No evidence has been offered as to the intent of the parties in entering into the stipulation, although numerous arguments have been made as to what must have been intended. In his order in the Certain-Teed case denying plaintiff’s motion to set aside the consent judgment of dismissal, the District Judge, who was familiar with the entire litigation, found the stipulation to be “quite direct and uncomplicated.” He accorded to the stipulation its literal meaning treating Certain-Teed as if it were a defendant in Owens-Corning. The District Judge found support for this construction of the stipulation in the conduct of West-wood’s trial counsel, who, “[bjased upon his clear understanding of the case,” had approved the judgment dismissing the complaint. Counsel had signed the stipulation, and was fully familiar with the facts and issues involved in the cases since he had tried, and handled the appeal of, the Owens-Corning case.

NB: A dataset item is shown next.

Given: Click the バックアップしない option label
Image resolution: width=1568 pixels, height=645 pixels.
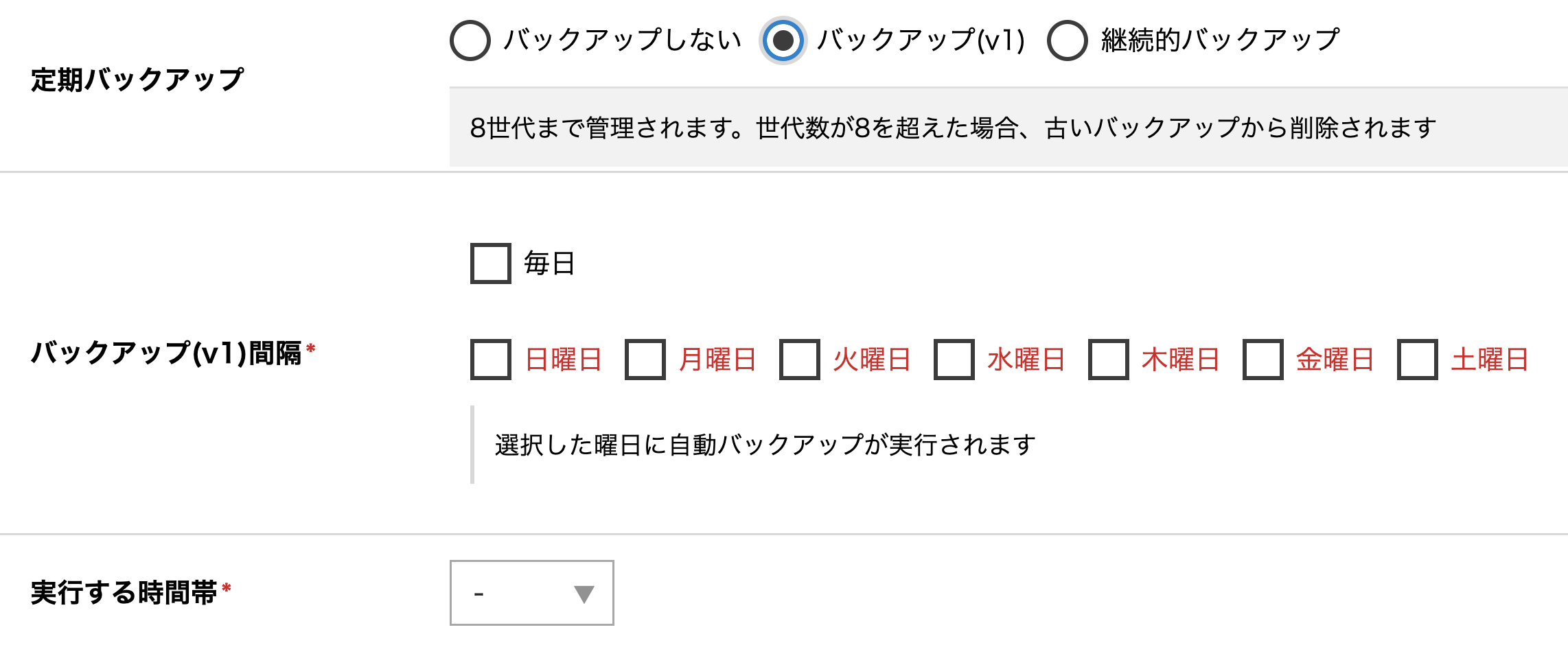Looking at the screenshot, I should (x=622, y=40).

The District Court’s construction of the stipulation is a sound one. If West-wood’s interpretation were correct, there would have been no reason to use the language “the same as if each defendant were a party to said case.” Perhaps the parties did not and, indeed, could not anticipate all of the circumstances which might arise (and in fact did arise) sub*1164sequent to the signing of the stipulation. They agreed, however, to confer a certain status upon all defendants signing the stipulation with the intention of achieving finality in the Owens-Corning trial. If it was Westwood’s intent to reserve certain patent claims to assert against the remaining defendants, it should have said so. Clearly, none of the parties contemplated having the issue of validity tried piecemeal, which is the interpretation urged by Westwood.

The orders and judgment of the District Court are affirmed.

. Quoting from the judgments entered by the District Court. The essential wording of the two judgments is the same.